Chiude l’hub di via Mattei: 35 senza lavoro e 144 migranti trasferiti a Caltanissetta

Bologna, 9 giu. – Sette giorni e poi l’hub migranti di via Mattei sarà chiuso. Ad annunciarlo il Prefetto Patrizia Impresa con un’intervista al Resto del Carlino. Il motivo, spiega Impresa, sta nella necessità di interventi di manutenzione straordinaria. A non saperne nulla lavoratori, gestori e ovviamente gli ospiti. Dei 169 richiedenti asilo presenti nella struttura, ha spiegato Impresa, 144 saranno trasferiti a Caltanissetta.

“Gli uomini adulti che sono 144 – ha dichiarato Impresa al Resto del Carlino – saranno trasferiti nei prossimi giorni in un centro di Caltanissetta, su disposizione del ministero dell’Interno. Mentre le donne adulte, sei in tutto, due nuclei familiari e 5 ospiti già muniti di protezione internazionale transiteranno in alcuni Centri dell’Emilia- Romagna. Si tratta di centri dedicati a individui con vulnerabilità e centro dove ci sono solo donne”. Per quanto riguarda i 144 Impresa ha detto che “entreranno nel regime di accoglienza della provincia relativa, con tutte le guarentigie che ogni territorio dà”.
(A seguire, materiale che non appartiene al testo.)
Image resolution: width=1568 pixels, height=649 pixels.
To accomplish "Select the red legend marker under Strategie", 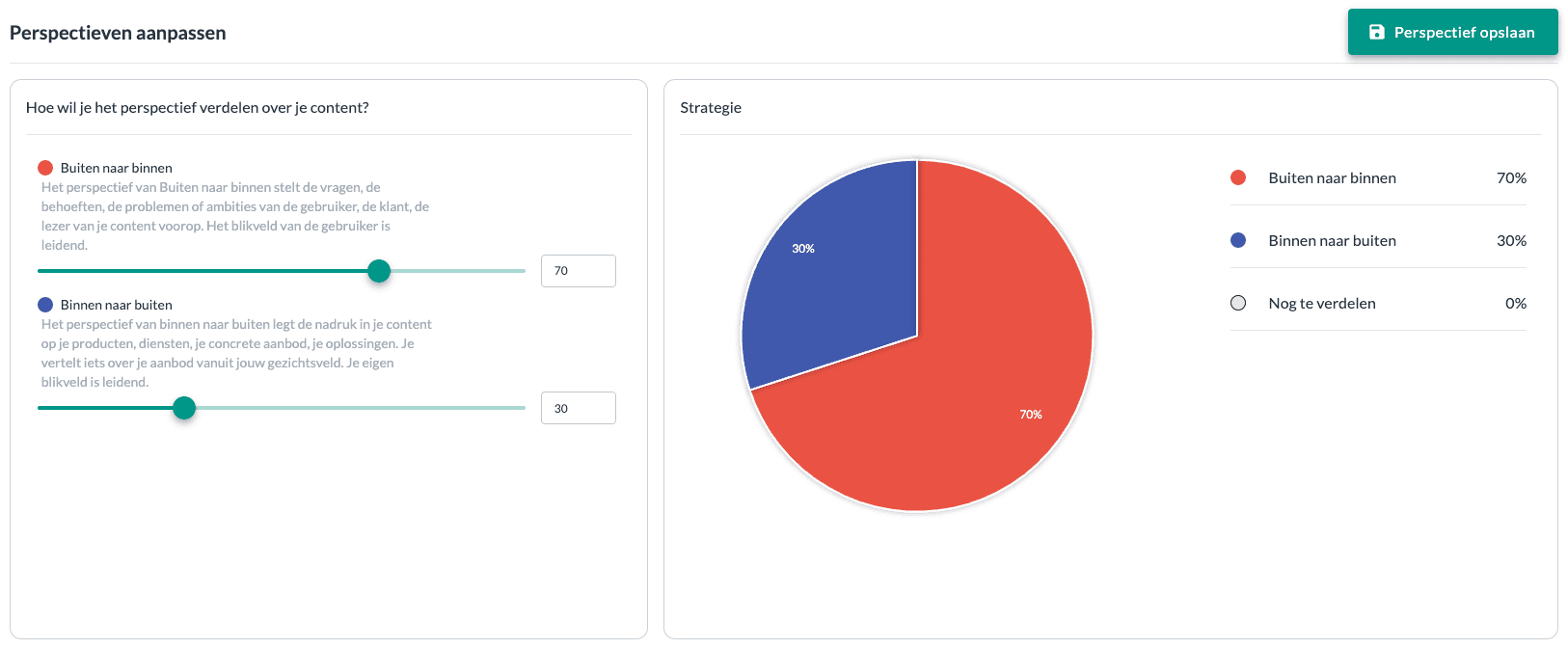I will (1238, 177).
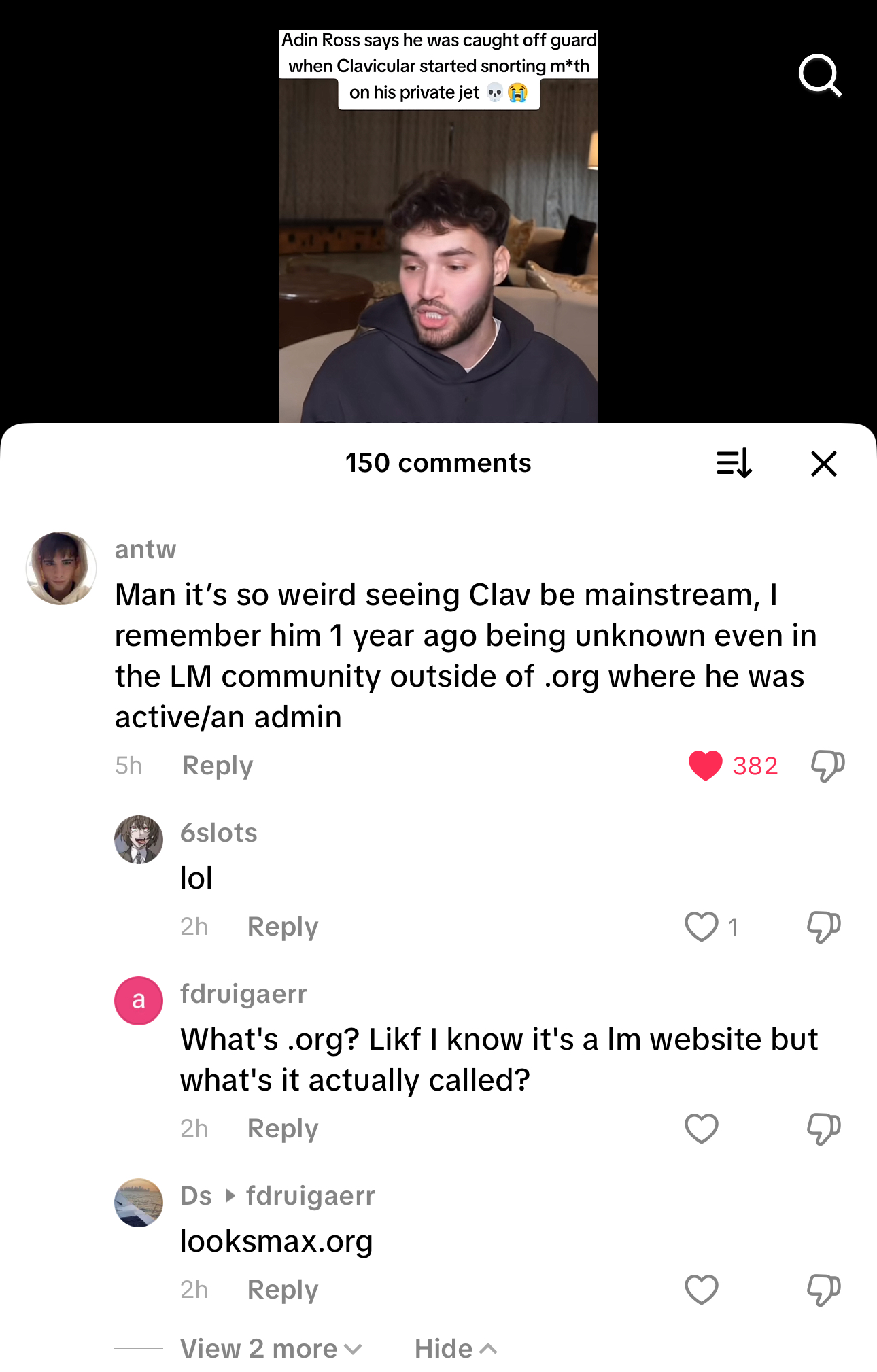The image size is (877, 1372).
Task: Open antw's profile picture
Action: tap(61, 568)

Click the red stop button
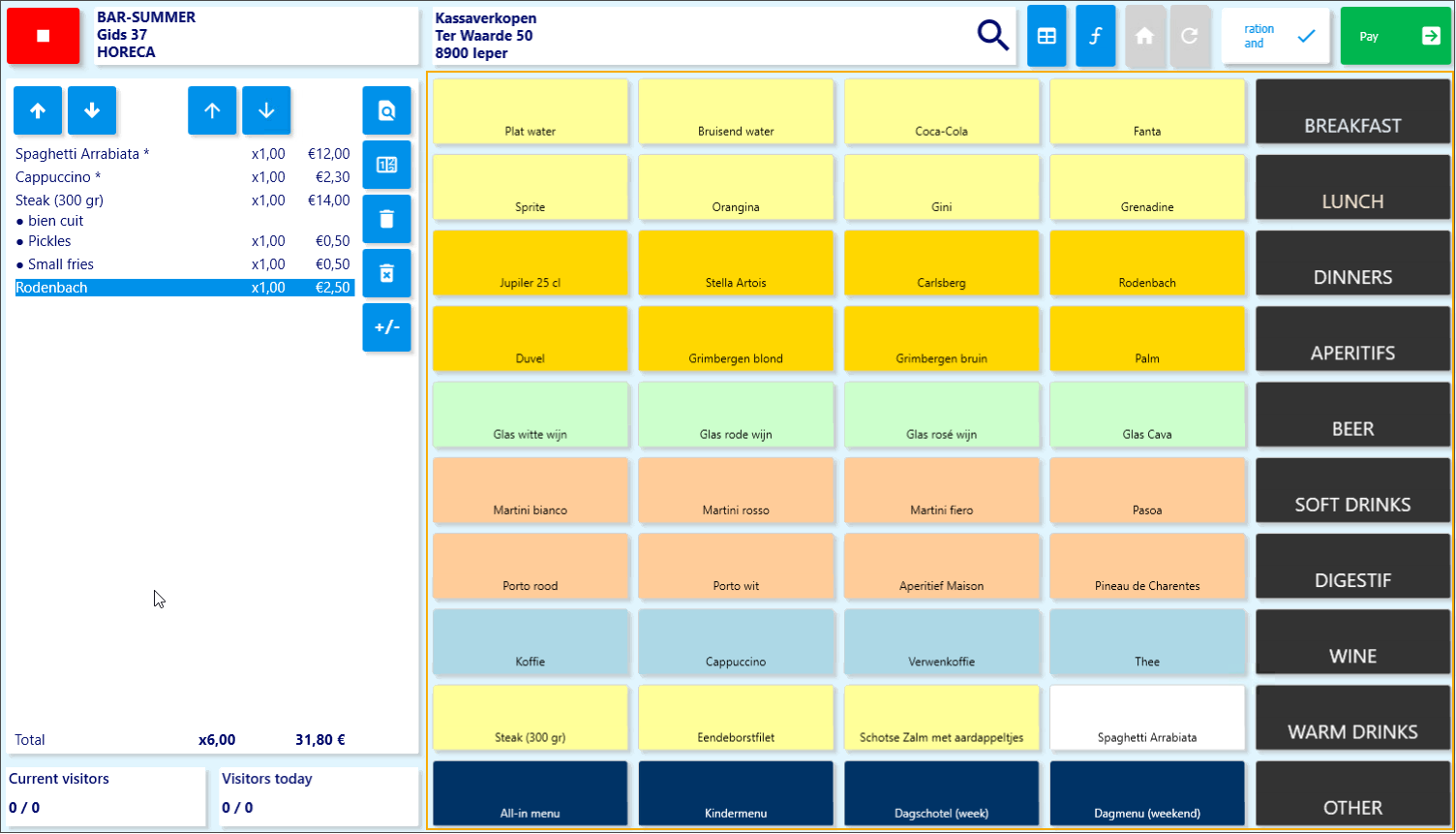point(44,36)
Prima di ieri nessun accenno o riferimento ci era mai stato fatto sulla necessità di manutenzione che è diventata repentina al punto di prevedere la chiusura immediata della struttura e lo smistamento a Caltanisetta delle persone attualmente accolte ad esclusione di 27 che rimarrebbero in Emilia Romagna. Persone che verranno spostate senza alcuna considerazione per i percorsi di integrazione con il territorio già avviati positivamente.Nella secca comunicazione ricevuta dal Consorzio, non una parola di più, né sulla durata dei lavori, né sul futuro della struttura”, recita un comunicato del consorzio di cooperative Arcolaio che gestisce la struttura. Arcolaio comunica che dal 15 giugno 35 lavoratori resteranno senza lavoro non essendoci al momento – e visto il preavviso nullo – possibilità di ricollocamento.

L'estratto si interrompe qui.